Work instruction: Extract all lines that hold "menuitem" from the records below.

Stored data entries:
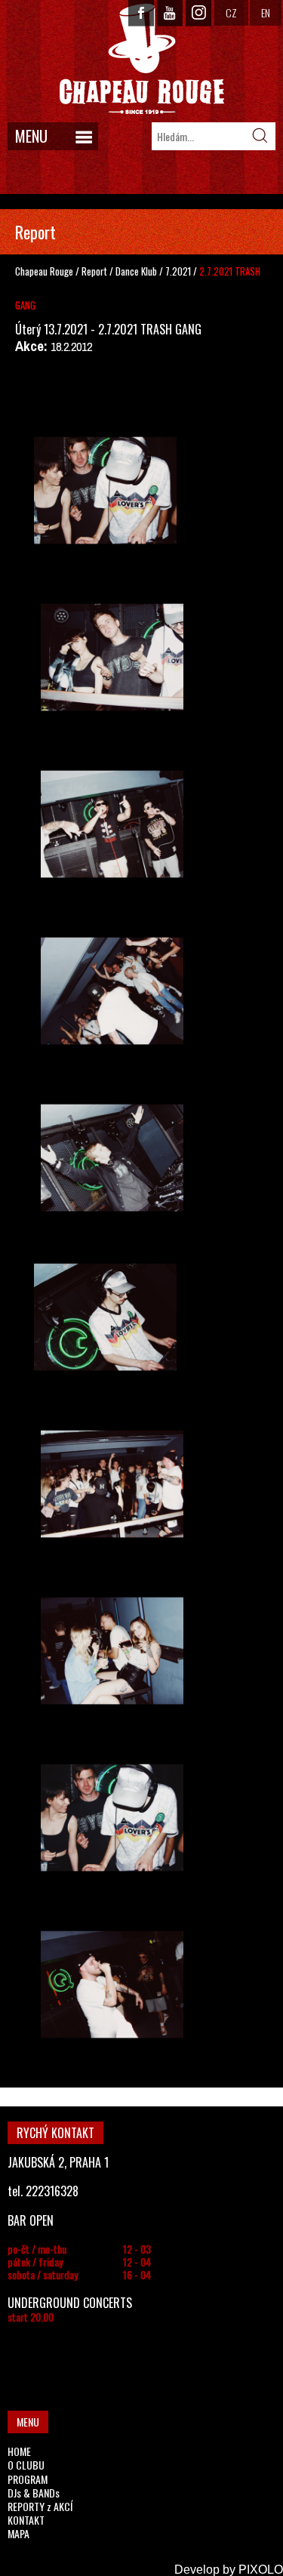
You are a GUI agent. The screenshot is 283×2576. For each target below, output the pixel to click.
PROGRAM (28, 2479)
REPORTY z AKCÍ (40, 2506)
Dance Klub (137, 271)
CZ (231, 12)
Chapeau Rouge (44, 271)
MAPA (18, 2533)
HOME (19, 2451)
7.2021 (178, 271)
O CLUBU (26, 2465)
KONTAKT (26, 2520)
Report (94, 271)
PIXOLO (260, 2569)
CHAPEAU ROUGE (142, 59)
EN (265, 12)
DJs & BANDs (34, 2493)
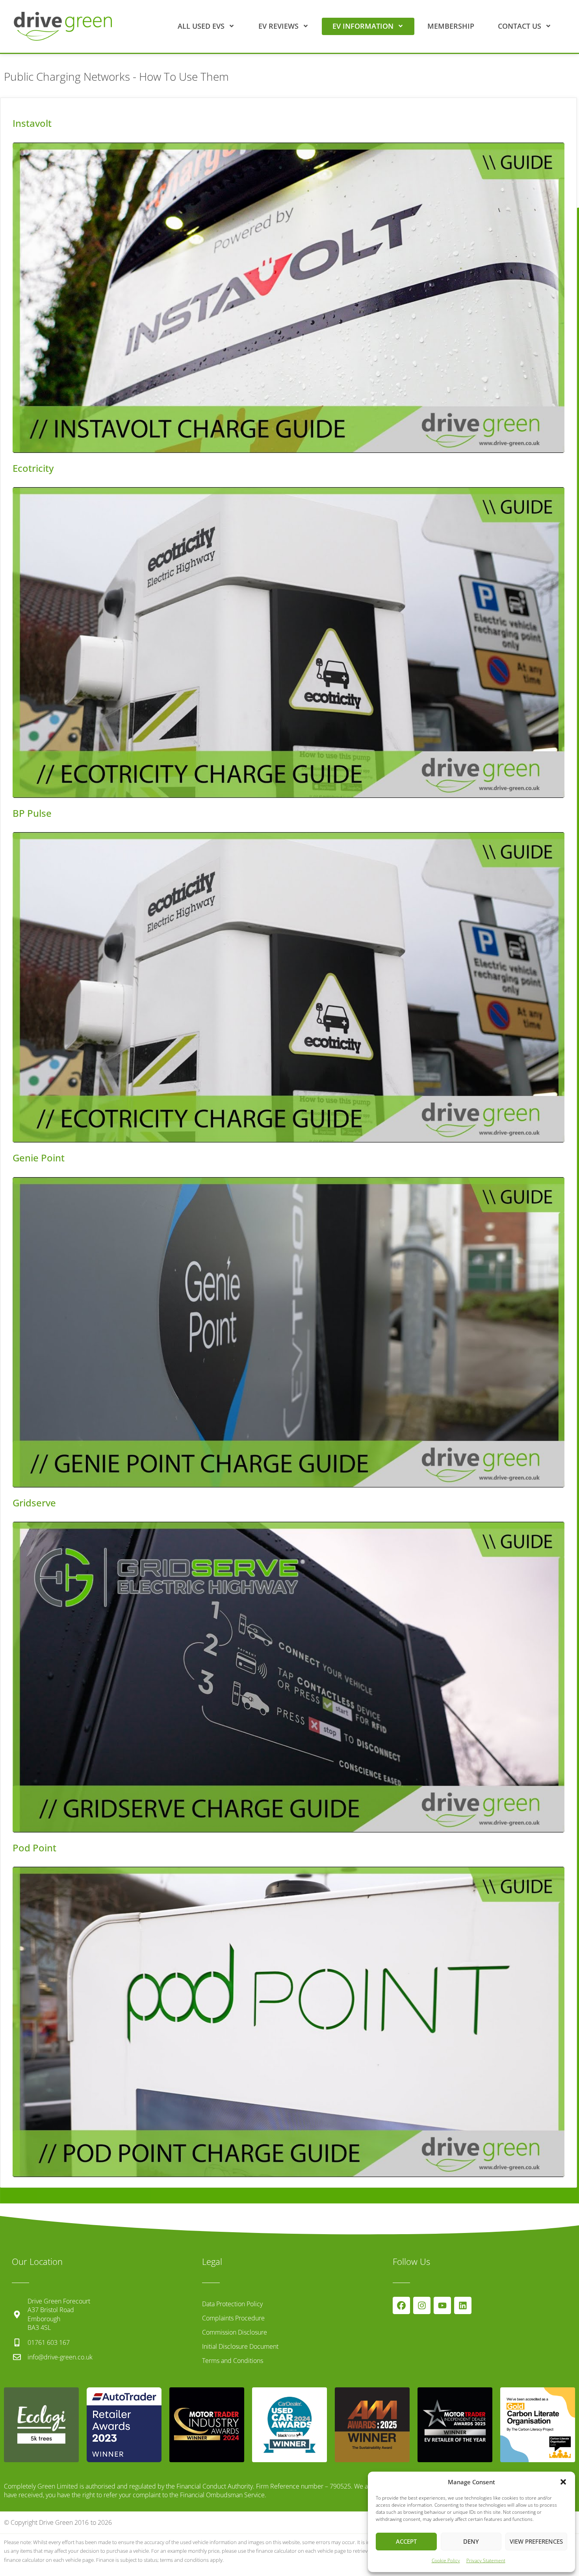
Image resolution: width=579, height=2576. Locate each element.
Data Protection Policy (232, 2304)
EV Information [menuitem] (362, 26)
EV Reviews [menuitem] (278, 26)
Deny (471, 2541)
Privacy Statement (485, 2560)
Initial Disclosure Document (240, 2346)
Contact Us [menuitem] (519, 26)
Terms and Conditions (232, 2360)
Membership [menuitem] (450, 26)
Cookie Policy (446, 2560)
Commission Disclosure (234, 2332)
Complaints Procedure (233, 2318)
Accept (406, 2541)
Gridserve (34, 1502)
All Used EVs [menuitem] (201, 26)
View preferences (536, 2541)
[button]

Exercise answer:
EV Information [menuitem] (362, 26)
EV Reviews [menuitem] (278, 26)
Contact Us [menuitem] (519, 26)
Membership [menuitem] (450, 26)
All Used EVs [menuitem] (201, 26)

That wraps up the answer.